**Data section**

================================

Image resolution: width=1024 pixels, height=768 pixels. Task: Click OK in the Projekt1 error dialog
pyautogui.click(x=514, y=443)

================================

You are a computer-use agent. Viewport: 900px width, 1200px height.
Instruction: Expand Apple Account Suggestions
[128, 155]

================================

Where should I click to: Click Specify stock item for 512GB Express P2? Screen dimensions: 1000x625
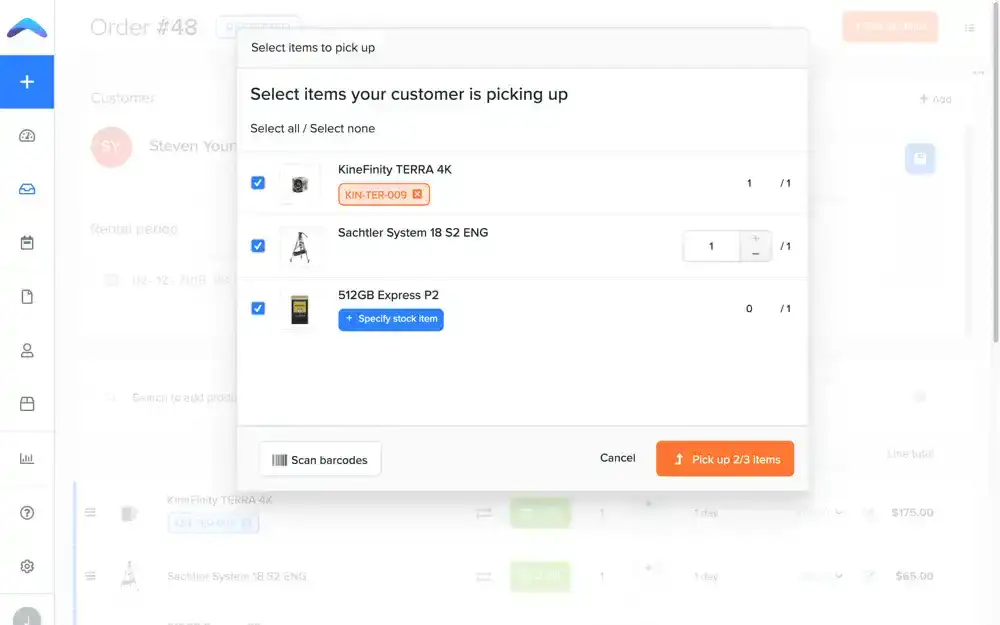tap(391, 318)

================================

**What to produce**
Repeat the lines above word for word, from the line with "Where should I" up to and including the line with "tap(391, 318)", and leave the pictures out of your answer.

**The output**
Where should I click to: Click Specify stock item for 512GB Express P2? Screen dimensions: 1000x625
tap(391, 318)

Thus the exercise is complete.